We’ve all been there, and it’s easy to let your mind wander when doing something as solitary as reading. It can be frustrating because we double the time that we spend reading.
Well, I have two words for you: Sans Forgetica. For my friends within a history of Latin, yes, that does translate to “without forgetting.”
Sans Forgetica is a font that has been specifically engineered to help a reader retain the information that they’re reading. Say what?!
This was developed by researchers at RMIT University Behavioral Business Lab in Melbourne. The font name is a combination between Comic Sans and Helvetica, and the way the font is designed is that each letter is titled exactly seven degrees to the left, with various gaps drawn straight down the middle.
“This is the first time ever that specific principles from psychological theory have been combined with specific principles from design theory in order to create a font,” said Jo Peryman, chair of RMIT Behavioral Business Lab.

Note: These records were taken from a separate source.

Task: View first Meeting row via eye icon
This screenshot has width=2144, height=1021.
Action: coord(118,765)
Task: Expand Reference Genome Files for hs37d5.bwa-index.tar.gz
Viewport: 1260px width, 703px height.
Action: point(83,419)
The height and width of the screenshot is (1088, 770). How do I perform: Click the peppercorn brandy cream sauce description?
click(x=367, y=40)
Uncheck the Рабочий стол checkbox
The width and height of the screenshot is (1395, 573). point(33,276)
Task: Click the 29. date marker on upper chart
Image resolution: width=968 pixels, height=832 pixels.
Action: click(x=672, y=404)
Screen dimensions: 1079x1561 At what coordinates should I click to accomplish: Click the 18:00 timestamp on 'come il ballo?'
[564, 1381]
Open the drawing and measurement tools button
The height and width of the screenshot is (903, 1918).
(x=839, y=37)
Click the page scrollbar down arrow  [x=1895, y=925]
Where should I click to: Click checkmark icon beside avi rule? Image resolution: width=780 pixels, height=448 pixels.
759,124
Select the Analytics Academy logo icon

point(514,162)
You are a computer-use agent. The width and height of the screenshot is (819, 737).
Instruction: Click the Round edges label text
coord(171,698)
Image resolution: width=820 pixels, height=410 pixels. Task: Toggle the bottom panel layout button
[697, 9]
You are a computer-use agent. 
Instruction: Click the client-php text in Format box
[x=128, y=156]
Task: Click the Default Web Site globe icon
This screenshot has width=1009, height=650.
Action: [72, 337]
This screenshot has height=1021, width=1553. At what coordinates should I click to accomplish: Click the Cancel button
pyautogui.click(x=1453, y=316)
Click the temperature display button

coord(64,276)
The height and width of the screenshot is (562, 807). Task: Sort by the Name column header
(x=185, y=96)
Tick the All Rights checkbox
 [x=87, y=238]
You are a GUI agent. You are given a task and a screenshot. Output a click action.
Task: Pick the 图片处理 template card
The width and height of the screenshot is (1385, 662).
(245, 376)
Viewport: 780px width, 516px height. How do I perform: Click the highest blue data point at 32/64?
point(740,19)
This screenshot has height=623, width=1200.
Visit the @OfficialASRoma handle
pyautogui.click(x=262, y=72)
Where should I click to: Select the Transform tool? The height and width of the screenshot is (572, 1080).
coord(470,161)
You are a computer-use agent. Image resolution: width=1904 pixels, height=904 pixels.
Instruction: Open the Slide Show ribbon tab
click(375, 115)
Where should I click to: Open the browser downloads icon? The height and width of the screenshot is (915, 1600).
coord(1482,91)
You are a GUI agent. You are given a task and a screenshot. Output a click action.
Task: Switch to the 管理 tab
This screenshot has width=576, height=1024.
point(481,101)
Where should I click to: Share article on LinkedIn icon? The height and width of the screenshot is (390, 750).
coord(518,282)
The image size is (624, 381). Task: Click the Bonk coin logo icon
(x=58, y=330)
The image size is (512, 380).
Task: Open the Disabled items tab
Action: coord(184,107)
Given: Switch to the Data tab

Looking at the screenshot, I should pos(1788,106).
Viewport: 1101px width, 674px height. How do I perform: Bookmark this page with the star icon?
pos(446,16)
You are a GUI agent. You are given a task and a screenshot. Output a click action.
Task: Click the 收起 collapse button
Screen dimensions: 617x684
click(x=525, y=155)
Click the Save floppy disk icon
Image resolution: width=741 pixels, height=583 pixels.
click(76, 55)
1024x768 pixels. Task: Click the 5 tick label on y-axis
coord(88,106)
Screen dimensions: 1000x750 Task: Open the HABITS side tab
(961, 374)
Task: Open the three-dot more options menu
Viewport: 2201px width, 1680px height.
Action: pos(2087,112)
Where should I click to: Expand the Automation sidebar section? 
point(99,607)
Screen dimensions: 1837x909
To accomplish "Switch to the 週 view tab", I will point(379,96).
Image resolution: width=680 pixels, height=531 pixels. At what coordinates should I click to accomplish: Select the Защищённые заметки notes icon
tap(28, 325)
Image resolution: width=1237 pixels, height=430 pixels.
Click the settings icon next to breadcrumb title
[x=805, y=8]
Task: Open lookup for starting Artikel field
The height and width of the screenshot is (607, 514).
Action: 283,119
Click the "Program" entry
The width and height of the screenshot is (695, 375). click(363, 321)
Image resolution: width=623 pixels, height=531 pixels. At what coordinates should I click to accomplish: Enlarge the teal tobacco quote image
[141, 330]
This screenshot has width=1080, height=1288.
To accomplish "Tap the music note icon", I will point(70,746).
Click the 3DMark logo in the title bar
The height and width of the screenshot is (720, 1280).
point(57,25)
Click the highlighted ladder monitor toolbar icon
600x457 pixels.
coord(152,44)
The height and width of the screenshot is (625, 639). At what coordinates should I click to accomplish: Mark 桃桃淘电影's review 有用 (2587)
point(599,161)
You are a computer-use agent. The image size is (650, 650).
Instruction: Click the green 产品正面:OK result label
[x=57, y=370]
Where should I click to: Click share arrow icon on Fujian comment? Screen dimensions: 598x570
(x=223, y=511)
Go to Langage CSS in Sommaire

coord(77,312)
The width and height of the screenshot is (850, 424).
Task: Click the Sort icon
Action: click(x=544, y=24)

The font operates by convincing the reader’s brain to work. Being that the font is visually unconventional, the reader has to work hard in order to decipher exactly what it is seeing.
Much like how we can decipher jumbled words if they begin and end with the right letter (e.g. rdeanig), our brains can fill in the gaps in order to tilt the letters right side up. Because of this, your brain slows down to fully comprehend what it is seeing – making it easier for the reader to retain the information.
The issue that we often run into is that reading becomes such a flex of memory rather than a comprehensive activity. But, the researchers have had to be careful about how much work the brain will have to do to read Sans Forgetica, otherwise readers will become frustrated and likely give up.
If this catches on, this could be an amazing tool to implement in an academic setting, and can also be helpful with reports and presentations. Talk about productivity!